The history of modern prose fiction in England will be found to accord pretty closely with the classification we have just adopted.

We have spoken in another place of the three patriarchs of the English novel-Richardson, Fielding, and Smollett: and the immense class of works we are about to consider may be looked upon as totally distinct from the immortal productions of these great men, though the first impulse given to prose fiction will be found to have been in no sense communicated by Clarissa,' 'Tom Jones,' or 'Roderick Random.' This impulse was given by Horace Walpole, the fastidious dilettante and brilliant chronicler of the court scandal of his day, a man of singularly acute penetration, of sparkling epigrammatic style, but of a mind devoid of enthusiasm and elevation.
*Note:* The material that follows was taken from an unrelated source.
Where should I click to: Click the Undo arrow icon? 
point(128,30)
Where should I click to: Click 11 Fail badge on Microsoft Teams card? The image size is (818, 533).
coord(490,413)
Rather a French courtier in taste and habits than an English nobleman, he retired early from political life, veiling a certain consciousness of political incapacity under an effeminate and affected contempt for a parliamentary career, and shut himself up in his little fantastic Gothic castle at Strawberry Hill, to collect armour, medals, manuscripts, and painted glass, and to chronicle with malicious assiduity, in his vast and brilliant correspondence, the absurdities, follies, and weaknesses of his day.
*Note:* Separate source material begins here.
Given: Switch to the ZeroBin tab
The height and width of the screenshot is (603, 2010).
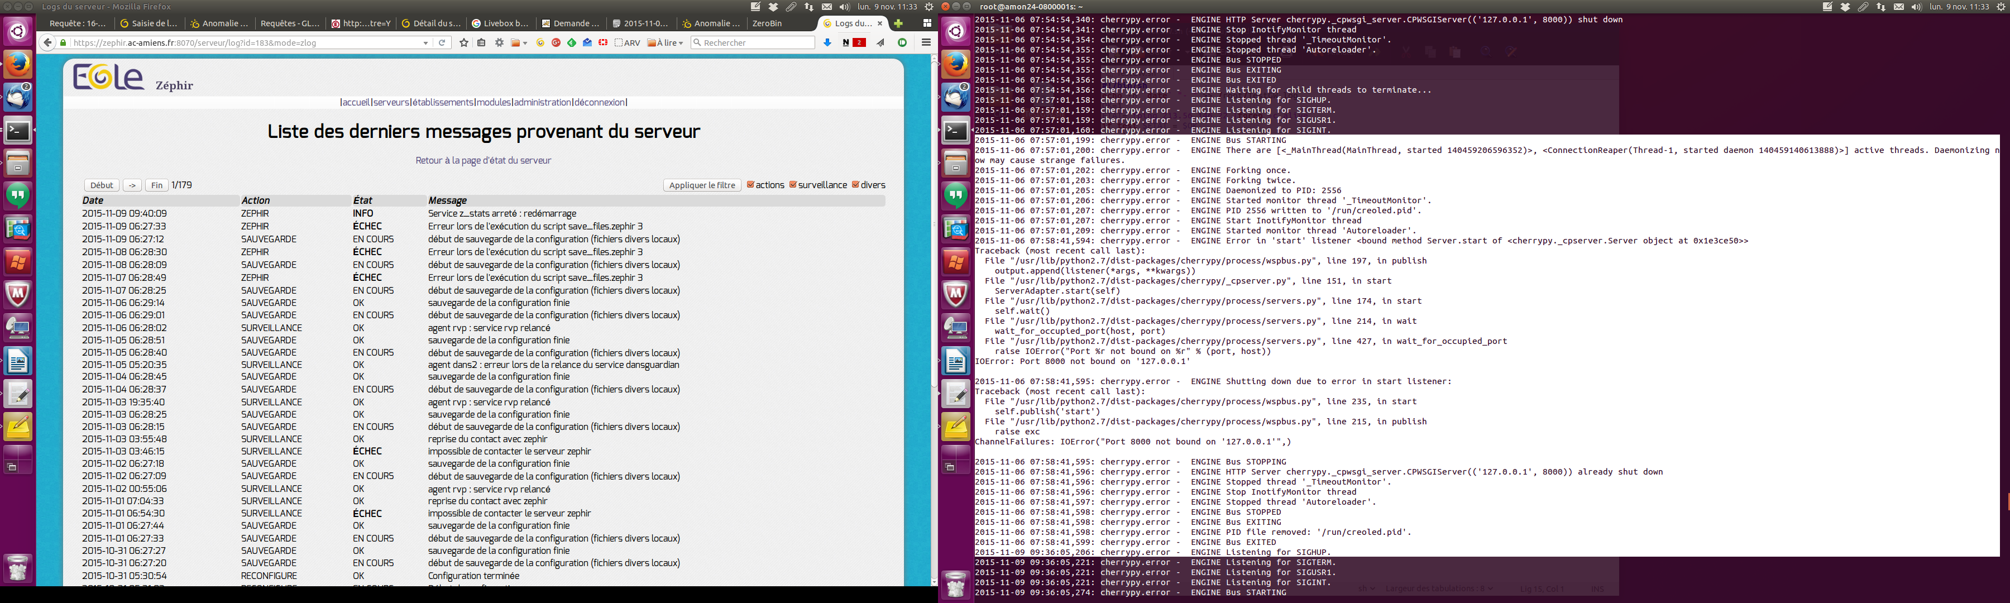Looking at the screenshot, I should coord(767,23).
'The Castle of Otranto' is a short tale, written with great rapidity and without any preparation, in which the first successful attempt was made to take the Feudal Age as the period, and the passion of mysterious, superstitious terror as the prime mover, of an interesting fiction. The supernatural machinery consists of a gigantic armed figure dimly seen at midnight in the gloomy halls and huge staircases of this feudal abode—of a colossal helmet which finds its way into the court-yard, filling everybody with dread and consternation - of a picture which descends from its frame to upbraid a wicked oppressor-of a vast apparition at the end-and a liberal allowance of secret panels, subterranean passages, breathless pursuit and escape. The manners are totally absurd and unnatural, the heroine being one of those inconsistent portraits in which the sentimental languor of the eighteenth century is superadded to the female character of the Middle Ages-in short, one of those incongruous contradictions which we meet in all the romantic fictions before Scott.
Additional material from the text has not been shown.